Lying there in between bouts of literally shitting blood and thinking it all out, as calmly as the situation permitted—because of _course_ it'd been Metzger, that giant blond-ass fucking Aryan fuck. Of _course_ he'd been watching from the sidelines as she freed herself from the rest of Vee's prison kids, just waiting to take advantage; he'd never exactly been able to talk Vee into letting him stick his ox-dick into her pure-White holy of holies, from what Beecher'd heard tell, so what the hell, he'd obviously decided Vee's well-worn little chew-toy'd do just as good if not better, in a pinch. Because in here, everything about Tobit Beecher was still all about Vee Schillinger, and always would be. And besides...

 _...besides which,_ she heard Metzger's voice say in the back of her head, horribly reasonable—and was that just her imagination, or might that actually be an honest-to-badness memory seeping through, rising up from blackness in a haze of half-hidden trauma?— _not like you didn't offer, is it, Beecher? Back then._

Back after Mack, he'd've meant, before she'd ever known Keller was more than just a bullshit pitch to keep her calm while Vee packed up her shit, a name plucked from the air and a swift kiss goodbye. Back in the _Hole._

So yes, that was right after all, then; she'd already said she would, just not when, or where, or how. Which really made it only fair she should put up and shut up, at least retroactively—especially considering that just like she'd told McManus, Metzger had at least been nice enough to knock her the fuck out, beforehand.

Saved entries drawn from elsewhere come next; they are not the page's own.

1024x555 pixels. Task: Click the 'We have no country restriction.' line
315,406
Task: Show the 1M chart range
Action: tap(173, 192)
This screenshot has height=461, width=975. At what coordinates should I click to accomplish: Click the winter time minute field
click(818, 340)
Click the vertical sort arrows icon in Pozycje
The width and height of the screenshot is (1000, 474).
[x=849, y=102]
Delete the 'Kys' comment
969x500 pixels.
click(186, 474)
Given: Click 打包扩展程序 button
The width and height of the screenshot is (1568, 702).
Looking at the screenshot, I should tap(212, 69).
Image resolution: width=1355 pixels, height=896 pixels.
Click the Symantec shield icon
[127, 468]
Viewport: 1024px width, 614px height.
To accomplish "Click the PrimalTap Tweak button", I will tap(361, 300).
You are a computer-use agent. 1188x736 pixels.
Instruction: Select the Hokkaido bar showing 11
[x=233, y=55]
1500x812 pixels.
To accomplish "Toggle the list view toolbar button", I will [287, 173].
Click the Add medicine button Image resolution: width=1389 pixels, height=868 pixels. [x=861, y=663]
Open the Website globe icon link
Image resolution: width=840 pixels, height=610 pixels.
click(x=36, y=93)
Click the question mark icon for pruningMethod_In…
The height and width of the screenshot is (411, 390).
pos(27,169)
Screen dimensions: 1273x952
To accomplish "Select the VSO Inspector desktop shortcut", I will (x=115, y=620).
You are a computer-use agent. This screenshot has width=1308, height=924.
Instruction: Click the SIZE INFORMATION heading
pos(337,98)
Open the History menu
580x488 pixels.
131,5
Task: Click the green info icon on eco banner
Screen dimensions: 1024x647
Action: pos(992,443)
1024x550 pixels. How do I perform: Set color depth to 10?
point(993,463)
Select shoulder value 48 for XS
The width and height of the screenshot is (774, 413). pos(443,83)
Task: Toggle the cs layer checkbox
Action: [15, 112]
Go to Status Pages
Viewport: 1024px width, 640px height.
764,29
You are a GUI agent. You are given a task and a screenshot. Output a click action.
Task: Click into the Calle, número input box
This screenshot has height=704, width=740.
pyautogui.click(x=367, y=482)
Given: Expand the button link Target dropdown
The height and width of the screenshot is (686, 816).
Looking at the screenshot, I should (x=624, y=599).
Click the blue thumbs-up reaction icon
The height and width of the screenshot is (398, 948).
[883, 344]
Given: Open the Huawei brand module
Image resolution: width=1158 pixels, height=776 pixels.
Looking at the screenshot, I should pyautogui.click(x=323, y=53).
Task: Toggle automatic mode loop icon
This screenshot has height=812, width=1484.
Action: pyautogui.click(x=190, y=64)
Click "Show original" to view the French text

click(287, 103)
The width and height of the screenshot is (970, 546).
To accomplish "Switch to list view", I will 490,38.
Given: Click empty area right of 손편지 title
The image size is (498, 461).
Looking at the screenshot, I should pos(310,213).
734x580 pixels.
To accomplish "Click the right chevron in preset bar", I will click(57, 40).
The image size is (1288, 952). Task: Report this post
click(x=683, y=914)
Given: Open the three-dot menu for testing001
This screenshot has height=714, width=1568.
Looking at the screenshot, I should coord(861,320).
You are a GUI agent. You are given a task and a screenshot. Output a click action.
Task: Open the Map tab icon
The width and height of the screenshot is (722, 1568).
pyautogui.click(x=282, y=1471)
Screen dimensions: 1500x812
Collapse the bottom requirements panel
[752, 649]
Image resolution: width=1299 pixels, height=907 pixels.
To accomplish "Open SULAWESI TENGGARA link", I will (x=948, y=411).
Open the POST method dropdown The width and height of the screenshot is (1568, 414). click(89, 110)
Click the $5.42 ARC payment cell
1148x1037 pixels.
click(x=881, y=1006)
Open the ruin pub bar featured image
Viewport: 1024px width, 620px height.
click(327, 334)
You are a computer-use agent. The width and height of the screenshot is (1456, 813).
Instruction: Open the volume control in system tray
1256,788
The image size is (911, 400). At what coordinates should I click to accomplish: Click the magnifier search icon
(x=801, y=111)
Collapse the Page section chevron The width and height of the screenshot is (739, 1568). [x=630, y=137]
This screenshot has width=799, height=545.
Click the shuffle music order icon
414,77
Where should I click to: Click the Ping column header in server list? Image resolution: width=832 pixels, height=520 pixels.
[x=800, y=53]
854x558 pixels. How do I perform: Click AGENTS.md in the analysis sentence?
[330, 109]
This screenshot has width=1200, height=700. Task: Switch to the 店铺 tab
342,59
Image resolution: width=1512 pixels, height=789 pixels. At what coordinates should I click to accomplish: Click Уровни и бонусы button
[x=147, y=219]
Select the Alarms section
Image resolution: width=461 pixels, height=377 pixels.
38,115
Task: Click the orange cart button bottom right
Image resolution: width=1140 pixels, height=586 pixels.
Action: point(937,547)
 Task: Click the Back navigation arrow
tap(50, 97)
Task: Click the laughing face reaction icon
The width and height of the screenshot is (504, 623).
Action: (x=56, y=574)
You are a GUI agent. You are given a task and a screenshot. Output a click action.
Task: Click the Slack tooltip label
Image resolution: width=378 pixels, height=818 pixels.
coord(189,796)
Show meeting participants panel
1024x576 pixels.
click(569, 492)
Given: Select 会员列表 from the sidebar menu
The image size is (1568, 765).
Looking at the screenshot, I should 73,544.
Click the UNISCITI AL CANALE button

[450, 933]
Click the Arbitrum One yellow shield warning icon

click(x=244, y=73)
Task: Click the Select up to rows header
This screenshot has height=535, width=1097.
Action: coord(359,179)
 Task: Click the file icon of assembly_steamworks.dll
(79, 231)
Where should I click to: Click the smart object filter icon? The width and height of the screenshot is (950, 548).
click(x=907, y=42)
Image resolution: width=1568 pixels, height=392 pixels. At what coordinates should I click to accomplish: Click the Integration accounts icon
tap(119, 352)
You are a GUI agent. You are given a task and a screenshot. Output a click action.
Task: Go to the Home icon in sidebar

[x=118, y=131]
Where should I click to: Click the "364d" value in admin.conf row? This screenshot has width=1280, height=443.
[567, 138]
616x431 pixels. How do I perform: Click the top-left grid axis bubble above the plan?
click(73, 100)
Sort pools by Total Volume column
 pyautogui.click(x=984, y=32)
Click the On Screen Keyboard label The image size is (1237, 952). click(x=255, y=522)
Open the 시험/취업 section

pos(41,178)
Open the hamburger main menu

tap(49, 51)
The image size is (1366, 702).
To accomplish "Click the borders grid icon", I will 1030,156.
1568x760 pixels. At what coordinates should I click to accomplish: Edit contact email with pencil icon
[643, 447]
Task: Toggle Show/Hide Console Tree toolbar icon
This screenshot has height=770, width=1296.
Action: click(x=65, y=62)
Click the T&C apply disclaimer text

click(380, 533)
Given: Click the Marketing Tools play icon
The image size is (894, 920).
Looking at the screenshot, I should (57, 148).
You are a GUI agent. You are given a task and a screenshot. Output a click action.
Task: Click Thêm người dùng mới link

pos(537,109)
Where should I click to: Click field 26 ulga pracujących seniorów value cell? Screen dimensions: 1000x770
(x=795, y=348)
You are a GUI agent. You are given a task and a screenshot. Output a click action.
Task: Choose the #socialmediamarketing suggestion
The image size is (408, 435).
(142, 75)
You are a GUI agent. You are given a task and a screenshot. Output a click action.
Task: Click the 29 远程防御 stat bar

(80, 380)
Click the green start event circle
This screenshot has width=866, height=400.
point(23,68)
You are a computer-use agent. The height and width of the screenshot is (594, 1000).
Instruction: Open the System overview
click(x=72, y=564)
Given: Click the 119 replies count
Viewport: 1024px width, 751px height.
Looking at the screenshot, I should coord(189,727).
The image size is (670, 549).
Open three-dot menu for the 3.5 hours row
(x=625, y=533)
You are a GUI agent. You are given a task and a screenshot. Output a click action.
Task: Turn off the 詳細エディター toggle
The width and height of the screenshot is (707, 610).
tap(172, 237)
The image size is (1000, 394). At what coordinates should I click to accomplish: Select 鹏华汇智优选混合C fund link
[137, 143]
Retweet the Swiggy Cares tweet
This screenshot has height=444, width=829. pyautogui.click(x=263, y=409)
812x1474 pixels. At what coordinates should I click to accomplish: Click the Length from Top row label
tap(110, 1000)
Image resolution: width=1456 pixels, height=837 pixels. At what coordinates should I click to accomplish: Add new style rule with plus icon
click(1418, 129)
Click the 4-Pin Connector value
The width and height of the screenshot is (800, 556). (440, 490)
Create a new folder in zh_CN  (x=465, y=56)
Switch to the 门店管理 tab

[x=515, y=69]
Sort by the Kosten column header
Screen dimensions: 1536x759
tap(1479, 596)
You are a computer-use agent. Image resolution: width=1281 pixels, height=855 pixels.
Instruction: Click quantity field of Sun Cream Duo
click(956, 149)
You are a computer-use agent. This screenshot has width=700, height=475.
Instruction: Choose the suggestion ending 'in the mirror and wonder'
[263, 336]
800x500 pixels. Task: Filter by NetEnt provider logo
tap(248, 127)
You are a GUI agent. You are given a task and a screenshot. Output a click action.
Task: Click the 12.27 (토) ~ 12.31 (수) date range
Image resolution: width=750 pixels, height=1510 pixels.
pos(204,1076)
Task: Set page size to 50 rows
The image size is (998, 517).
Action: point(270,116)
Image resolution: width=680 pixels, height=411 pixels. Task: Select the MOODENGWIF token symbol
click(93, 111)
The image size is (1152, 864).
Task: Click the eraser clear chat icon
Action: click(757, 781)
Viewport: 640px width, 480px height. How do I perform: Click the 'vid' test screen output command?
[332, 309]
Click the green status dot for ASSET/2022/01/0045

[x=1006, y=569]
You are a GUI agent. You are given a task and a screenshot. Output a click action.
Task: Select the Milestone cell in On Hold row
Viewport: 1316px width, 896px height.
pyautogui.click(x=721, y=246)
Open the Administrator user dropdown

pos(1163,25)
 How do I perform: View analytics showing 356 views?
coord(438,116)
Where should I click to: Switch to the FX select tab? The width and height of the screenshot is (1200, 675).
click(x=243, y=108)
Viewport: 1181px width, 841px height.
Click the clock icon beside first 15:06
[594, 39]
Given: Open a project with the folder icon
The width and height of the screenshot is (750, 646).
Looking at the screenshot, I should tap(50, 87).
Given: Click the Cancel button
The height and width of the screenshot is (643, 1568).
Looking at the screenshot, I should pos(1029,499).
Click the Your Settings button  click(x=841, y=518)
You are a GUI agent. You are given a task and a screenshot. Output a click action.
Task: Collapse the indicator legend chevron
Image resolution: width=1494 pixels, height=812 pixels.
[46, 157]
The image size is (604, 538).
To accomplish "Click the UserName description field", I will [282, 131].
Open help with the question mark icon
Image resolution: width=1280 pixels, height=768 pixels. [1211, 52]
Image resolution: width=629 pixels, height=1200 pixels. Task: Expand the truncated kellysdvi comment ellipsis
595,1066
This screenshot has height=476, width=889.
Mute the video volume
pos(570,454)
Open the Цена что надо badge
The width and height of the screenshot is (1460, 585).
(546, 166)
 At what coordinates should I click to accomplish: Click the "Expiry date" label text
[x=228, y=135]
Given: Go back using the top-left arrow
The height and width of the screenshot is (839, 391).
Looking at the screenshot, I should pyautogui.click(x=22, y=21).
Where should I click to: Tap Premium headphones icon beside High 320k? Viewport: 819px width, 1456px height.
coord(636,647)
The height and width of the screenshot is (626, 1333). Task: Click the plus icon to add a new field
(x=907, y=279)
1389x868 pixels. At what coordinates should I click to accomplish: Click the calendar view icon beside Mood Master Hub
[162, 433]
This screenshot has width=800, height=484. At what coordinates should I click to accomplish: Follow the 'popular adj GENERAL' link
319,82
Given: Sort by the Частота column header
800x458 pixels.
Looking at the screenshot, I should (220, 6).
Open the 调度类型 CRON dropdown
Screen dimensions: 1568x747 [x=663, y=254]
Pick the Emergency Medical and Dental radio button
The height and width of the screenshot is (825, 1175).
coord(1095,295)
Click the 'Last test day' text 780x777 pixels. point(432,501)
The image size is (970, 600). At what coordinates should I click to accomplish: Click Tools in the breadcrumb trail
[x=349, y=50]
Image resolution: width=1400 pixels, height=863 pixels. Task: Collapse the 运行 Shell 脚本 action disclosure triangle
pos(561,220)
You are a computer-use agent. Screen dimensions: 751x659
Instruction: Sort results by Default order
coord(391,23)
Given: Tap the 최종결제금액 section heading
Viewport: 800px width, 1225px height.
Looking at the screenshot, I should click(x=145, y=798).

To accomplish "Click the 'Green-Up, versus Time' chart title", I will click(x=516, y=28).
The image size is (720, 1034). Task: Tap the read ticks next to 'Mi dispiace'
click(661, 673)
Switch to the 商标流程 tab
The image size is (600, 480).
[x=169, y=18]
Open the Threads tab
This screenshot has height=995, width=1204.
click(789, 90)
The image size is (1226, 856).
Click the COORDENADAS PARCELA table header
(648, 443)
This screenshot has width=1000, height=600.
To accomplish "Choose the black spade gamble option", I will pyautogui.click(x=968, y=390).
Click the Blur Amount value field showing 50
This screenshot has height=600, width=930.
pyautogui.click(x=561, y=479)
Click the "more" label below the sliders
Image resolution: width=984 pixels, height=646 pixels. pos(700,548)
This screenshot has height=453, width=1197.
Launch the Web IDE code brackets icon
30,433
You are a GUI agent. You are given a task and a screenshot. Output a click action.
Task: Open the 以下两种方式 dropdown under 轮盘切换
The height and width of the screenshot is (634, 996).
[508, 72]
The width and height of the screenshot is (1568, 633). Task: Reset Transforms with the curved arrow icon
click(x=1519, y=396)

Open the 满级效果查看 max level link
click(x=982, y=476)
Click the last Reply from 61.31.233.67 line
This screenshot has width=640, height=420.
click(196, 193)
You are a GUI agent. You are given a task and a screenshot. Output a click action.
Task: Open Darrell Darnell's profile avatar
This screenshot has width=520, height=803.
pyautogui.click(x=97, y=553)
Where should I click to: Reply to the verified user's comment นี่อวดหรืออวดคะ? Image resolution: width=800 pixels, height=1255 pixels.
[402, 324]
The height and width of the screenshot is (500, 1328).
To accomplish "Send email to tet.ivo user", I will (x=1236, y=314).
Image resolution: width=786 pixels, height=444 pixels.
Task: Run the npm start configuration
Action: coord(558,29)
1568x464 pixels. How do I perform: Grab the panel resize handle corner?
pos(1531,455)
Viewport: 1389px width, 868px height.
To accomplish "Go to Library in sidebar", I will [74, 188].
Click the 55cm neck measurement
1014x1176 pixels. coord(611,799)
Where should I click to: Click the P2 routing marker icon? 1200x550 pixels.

But here was Keller to interrupt her recollections again, right on time, leaning down from the top bunk in the post lights-out dusk and whispering, as she did: “Toby, fuckin' _talk_ to me, already—c'mon, baby, you know how it is. Vee finds out I fell down on the one damn job she gave me, it'll be my ass...and you like my ass, you know you do. Just like I like yours.”

Oh, and that wouldn't be good for either of them, would it? Beecher thought, coldly. Not knowing who Vee was likeliest to learn that particular information from, in context.

Well, screw it.

“Thought you got a do-over, was that it, Chris?” she asked her, without moving. “I mean, Vee asks you for a favor 'cause she thinks you have to do it, 'cause you owe her...but she's not _in_ here anymore, is she, to help _or_ to hurt, so maybe you think fuck her and her little bitch, too. But then you actually bother to come and check up on me, and you see what I look like—how much I look like all those other women you seduced and tortured for fun, those potential Death Row cases, before they got you locked up on an eighty-eight-year bid for something completely different—and that's just a whole _different_ story, isn't it? Instantly. That's interesting. That's a _challenge._ ”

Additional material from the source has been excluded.